Where are the wild things? Why we need better data on species distribution
The effects of ongoing global change are causing increasing concern about the ability of species or biomes to shift or adapt. Tremendous efforts have been made to develop ever more sophisticated species distribution models to provide forecasts for the future of biodiversity. All these models rely on species occurrence data, either for calibration or validation. Here we evaluate (i) whether distribution data diverge among widely used sources, for supposedly well-known taxa, and (ii) to what extent these divergences affect species distribution models.
Europe (as an example).
We compared the distribution maps of 21 of the most common European trees, according to four large-scale, putatively reliable sources of distribution data. For each species, we compared the outputs of correlative species distribution models built using occurrence data from each of these sources of data. We also investigated how discrepancies in large-scale occurrence data affected the validation scores of two process-based tree distribution models.

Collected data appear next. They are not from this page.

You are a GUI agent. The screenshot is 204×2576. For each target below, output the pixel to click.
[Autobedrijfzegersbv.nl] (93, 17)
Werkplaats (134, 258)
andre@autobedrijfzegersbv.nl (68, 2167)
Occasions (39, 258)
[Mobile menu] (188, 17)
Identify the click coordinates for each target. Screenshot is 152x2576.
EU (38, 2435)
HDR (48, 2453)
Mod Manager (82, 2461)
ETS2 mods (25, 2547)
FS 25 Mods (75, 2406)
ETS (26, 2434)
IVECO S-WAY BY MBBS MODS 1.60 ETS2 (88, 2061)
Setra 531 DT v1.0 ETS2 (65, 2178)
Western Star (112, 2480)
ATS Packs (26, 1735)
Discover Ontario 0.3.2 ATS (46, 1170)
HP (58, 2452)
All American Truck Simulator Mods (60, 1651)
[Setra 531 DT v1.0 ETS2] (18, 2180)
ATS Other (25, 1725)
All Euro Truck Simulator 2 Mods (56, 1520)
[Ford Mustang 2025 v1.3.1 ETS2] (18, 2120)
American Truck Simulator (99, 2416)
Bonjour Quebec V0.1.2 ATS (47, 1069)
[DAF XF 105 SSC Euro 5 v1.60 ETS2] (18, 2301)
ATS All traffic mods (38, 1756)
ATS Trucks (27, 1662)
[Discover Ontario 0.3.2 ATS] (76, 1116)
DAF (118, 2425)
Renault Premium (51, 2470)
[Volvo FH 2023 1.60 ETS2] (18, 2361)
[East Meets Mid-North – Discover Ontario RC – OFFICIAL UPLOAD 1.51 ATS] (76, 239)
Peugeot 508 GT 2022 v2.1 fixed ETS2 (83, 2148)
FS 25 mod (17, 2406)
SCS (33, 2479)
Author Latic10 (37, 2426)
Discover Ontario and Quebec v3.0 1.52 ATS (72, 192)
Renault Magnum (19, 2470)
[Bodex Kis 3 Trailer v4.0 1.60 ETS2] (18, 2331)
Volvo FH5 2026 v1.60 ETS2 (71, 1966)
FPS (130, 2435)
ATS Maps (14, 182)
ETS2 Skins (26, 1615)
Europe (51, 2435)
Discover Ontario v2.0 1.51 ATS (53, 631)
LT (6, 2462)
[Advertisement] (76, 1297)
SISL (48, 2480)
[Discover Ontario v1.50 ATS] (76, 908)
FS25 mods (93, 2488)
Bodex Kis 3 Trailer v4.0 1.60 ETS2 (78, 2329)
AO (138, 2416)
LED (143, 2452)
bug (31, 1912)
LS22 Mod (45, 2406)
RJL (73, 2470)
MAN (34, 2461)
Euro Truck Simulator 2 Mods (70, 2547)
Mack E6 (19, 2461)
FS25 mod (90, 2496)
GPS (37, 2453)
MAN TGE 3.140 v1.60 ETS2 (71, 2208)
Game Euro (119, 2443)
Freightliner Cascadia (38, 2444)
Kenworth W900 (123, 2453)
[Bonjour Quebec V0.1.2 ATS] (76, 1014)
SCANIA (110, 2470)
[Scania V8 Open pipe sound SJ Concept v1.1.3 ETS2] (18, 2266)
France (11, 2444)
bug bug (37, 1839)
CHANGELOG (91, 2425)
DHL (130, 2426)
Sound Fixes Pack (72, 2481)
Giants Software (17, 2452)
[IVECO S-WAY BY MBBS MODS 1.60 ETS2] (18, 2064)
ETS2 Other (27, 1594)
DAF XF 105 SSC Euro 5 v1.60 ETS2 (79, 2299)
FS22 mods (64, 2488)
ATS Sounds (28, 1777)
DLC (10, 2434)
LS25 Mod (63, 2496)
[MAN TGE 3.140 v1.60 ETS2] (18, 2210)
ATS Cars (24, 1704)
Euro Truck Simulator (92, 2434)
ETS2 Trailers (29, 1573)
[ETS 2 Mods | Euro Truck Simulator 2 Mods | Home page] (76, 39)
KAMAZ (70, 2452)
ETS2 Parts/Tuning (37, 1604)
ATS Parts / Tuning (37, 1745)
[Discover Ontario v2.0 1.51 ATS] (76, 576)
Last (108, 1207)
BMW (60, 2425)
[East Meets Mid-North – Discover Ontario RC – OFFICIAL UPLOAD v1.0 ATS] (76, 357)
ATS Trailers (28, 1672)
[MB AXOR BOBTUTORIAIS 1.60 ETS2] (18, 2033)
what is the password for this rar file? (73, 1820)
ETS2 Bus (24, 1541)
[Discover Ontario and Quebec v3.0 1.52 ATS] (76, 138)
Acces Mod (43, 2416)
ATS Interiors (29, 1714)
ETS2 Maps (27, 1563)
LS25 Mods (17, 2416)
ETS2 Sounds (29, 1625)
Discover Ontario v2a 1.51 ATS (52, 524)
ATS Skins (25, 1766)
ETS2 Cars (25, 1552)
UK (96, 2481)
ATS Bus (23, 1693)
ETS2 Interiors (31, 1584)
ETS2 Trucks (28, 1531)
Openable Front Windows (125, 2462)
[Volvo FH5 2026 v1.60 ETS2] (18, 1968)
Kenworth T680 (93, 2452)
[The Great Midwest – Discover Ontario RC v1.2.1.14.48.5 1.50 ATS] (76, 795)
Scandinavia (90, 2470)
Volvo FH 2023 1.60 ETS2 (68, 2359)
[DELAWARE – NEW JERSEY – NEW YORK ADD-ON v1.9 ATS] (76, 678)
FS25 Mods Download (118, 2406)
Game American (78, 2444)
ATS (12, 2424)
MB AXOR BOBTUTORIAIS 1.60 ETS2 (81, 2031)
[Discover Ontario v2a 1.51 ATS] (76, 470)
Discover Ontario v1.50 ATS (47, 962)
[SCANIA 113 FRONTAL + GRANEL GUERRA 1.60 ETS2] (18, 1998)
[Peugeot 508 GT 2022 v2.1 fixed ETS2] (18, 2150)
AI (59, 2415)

Maps of tree occurrence diverged in 8–74% of the forested area, depending on species. These discrepancies affected projections of niche models: for example, 22–75% of the area projected as suitable by at least one model generated using one source of data was not projected as such by all other models. For most species, this proportion increased under scenarios of climate change, whatever the model used. To a lesser extent, uncertainties on current species distributions also affect the validation score of process-based distribution models.
Reliable, widely used sources of occurrence data strongly diverge even for well-known taxa – the most common European trees. Scientists and stakeholders should acknowledge this gap in knowledge, since accurate data are a prerequisite to providing stakeholders with robust forecasts on biodiversity. Participatory science programmes and remote sensing techniques are promising tools for rapidly gathering such data.